◆ Document segment ◆
<<<<

Chapter 4. Discussion and Conclusions

This report presents a methodology for estimating pedestrian and bicyclist exposure. The exposure measure is defined as 100 million pedestrian/bicyclist mi (161 million pedestrian/bicyclist km) of roadway traveled. The measure also applies to other facilities where pedestrians and bicyclists share the same facility with motor vehicles. The report had two major goals: (1) to describe the methodology and (2) to demonstrate the application of the methodology by estimating the annual pedestrian and bicyclist exposure for a large urban environment.

The method for implementing the exposure measure was described for eight of the pedestrian/motor vehicle and bicyclist/motor vehicle shared facility types characteristic of the urban environment in Washington, DC. Other cities may have different characteristic shared facility types that have not yet been explored. For example, a city with significant ferry traffic would require the development of a different special method.

The methodology was used to calculate the annual pedestrian and bicyclist exposure in Washington, DC, in 2007. The result was 0.80 hundred million mi (1.29 hundred million km) for pedestrian exposure and 0.37 hundred million mi (0.60 hundred million km) for bicyclist exposure. To achieve this result, an aggregation technique was employed to generalize from mean daily pedestrian and bicyclist volumes at a single example of a given facility to annual exposures for an entire city. This feature allows the methodology to be used for daily and even hourly (as well as monthly and seasonal) exposure calculations. This feature also allows the methodology to be used for comparisons across different locations in a given city or area to track changes in the spatial patterns of pedestrian and bicyclist activity. Because of simplifications in the data aggregation technique, these particular exposure values were likely to be overestimated. However, procedural changes have been suggested to correct this issue. In addition, a linear regression model was tried as a possible approach to enhance the efficiency of estimating exposure.

>>>>

◆ What is asked ◆
Please reproduce the passage on pedestrian and bicyclist exposure word for word, starting with "Chapter 4. Discussion" and going on through "large urban environment.".

◆ Saved entries ◆
<<<<

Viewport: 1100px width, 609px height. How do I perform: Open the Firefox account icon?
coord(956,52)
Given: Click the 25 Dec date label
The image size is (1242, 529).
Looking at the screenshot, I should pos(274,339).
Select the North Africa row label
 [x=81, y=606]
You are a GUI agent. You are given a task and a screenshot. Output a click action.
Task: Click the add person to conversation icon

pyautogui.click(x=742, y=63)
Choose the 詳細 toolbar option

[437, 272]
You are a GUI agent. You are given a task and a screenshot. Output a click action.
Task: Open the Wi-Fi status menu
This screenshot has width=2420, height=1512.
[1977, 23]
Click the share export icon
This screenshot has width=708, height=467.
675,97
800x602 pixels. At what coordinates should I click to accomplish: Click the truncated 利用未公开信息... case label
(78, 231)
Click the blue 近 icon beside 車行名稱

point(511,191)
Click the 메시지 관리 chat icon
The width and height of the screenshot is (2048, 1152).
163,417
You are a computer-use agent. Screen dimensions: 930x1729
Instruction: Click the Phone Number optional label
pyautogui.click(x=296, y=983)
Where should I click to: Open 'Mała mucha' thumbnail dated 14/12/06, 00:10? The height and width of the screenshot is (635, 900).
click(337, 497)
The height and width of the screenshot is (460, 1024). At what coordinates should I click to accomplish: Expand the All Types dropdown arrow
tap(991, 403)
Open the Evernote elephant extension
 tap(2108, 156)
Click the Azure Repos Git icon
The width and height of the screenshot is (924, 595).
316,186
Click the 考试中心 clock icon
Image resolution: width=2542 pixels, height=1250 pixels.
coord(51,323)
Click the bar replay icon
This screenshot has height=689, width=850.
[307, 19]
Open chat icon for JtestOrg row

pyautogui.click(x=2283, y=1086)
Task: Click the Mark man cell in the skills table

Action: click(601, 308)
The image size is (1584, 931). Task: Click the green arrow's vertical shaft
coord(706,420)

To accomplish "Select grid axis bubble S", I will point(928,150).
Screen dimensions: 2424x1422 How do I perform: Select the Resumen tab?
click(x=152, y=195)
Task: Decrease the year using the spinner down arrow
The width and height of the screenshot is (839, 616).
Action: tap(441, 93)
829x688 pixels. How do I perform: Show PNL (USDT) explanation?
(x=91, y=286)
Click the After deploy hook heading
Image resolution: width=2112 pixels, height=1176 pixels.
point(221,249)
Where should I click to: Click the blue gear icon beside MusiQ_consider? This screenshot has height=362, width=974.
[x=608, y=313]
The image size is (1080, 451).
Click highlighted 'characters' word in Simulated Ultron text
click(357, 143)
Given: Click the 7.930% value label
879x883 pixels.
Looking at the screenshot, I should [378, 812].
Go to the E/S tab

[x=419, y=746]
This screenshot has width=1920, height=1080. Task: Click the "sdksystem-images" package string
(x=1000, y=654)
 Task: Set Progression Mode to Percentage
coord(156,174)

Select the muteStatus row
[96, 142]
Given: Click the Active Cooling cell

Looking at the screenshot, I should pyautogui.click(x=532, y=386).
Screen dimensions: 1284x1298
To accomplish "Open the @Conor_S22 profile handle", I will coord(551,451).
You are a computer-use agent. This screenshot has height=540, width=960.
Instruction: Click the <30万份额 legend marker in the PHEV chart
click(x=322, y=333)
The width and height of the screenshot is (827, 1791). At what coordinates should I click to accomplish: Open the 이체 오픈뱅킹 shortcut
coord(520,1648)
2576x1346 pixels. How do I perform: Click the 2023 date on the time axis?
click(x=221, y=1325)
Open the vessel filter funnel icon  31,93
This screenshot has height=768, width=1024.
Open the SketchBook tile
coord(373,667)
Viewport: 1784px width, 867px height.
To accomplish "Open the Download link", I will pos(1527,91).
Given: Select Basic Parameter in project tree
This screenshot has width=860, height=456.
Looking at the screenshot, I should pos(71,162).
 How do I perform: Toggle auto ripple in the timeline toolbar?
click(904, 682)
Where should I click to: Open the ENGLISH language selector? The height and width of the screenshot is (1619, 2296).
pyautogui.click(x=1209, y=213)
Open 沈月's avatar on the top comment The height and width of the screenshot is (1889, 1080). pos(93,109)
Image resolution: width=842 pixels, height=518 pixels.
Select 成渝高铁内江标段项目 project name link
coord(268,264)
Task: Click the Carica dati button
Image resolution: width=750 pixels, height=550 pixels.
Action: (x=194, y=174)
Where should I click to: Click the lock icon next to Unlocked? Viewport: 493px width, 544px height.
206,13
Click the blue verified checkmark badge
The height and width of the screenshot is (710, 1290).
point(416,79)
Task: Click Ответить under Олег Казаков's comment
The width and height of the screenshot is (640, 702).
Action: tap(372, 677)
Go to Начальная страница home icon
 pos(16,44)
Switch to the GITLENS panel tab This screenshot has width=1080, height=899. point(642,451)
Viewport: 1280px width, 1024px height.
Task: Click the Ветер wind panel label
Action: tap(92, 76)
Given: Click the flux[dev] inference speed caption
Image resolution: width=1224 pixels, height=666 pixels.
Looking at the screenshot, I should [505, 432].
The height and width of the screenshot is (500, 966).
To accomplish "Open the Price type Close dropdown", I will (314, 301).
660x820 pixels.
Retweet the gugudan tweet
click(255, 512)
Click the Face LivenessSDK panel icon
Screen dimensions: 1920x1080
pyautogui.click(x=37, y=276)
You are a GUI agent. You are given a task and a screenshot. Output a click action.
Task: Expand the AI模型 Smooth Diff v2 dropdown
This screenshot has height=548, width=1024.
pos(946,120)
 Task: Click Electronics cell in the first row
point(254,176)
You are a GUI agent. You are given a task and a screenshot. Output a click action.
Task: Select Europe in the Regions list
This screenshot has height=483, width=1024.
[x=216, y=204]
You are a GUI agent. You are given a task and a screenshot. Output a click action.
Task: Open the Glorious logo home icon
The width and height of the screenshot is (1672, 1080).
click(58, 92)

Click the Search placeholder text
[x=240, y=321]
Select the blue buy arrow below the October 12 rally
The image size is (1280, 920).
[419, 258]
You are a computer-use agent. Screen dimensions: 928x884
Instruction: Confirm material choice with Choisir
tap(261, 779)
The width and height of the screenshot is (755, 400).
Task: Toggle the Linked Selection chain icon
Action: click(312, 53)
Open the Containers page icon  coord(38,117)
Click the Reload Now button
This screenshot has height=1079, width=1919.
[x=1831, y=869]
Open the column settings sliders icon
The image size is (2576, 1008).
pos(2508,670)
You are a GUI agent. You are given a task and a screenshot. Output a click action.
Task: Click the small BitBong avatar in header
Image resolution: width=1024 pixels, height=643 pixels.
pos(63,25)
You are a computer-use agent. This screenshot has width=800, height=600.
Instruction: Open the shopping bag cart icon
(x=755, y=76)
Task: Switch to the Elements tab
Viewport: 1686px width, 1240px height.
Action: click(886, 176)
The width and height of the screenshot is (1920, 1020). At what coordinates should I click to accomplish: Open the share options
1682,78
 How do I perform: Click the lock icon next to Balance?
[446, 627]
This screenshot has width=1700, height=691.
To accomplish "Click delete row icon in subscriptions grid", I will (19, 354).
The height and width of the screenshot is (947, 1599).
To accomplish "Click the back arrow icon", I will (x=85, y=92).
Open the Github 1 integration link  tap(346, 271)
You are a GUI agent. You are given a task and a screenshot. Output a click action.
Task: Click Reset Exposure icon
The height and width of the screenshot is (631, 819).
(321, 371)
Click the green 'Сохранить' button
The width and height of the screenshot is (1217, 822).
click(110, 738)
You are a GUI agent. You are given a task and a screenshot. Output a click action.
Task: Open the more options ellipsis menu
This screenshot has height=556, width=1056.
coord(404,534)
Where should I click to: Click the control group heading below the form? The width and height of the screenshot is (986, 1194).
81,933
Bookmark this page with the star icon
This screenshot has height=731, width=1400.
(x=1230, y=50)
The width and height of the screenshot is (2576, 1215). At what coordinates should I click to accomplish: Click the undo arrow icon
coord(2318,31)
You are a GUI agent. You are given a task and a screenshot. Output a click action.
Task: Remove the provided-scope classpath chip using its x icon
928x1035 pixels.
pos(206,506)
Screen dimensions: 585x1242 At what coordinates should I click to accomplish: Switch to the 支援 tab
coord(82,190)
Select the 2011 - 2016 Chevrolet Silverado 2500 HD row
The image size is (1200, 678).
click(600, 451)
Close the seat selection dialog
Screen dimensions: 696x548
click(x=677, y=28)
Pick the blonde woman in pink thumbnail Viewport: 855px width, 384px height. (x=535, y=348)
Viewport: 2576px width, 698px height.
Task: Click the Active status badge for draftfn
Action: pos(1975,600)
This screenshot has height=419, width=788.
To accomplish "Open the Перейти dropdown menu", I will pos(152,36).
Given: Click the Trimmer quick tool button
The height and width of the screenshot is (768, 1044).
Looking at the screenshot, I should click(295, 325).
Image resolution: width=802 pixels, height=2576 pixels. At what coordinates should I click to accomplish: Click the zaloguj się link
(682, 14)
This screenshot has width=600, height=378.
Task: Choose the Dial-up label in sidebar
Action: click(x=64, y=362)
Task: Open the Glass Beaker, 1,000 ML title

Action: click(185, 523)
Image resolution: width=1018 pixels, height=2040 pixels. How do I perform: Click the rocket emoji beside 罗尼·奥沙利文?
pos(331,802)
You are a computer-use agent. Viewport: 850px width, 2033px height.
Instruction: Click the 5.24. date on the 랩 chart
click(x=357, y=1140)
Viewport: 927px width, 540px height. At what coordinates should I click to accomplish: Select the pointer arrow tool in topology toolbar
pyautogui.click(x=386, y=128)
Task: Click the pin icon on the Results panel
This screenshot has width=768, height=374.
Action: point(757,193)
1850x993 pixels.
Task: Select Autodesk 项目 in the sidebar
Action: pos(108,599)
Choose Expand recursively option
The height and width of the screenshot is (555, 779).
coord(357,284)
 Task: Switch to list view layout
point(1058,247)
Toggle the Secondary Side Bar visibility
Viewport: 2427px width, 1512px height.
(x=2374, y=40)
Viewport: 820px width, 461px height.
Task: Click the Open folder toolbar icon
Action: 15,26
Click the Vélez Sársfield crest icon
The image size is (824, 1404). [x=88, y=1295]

>>>>

◆ Result of this exercise ◆
Chapter 4. Discussion and Conclusions

This report presents a methodology for estimating pedestrian and bicyclist exposure. The exposure measure is defined as 100 million pedestrian/bicyclist mi (161 million pedestrian/bicyclist km) of roadway traveled. The measure also applies to other facilities where pedestrians and bicyclists share the same facility with motor vehicles. The report had two major goals: (1) to describe the methodology and (2) to demonstrate the application of the methodology by estimating the annual pedestrian and bicyclist exposure for a large urban environment.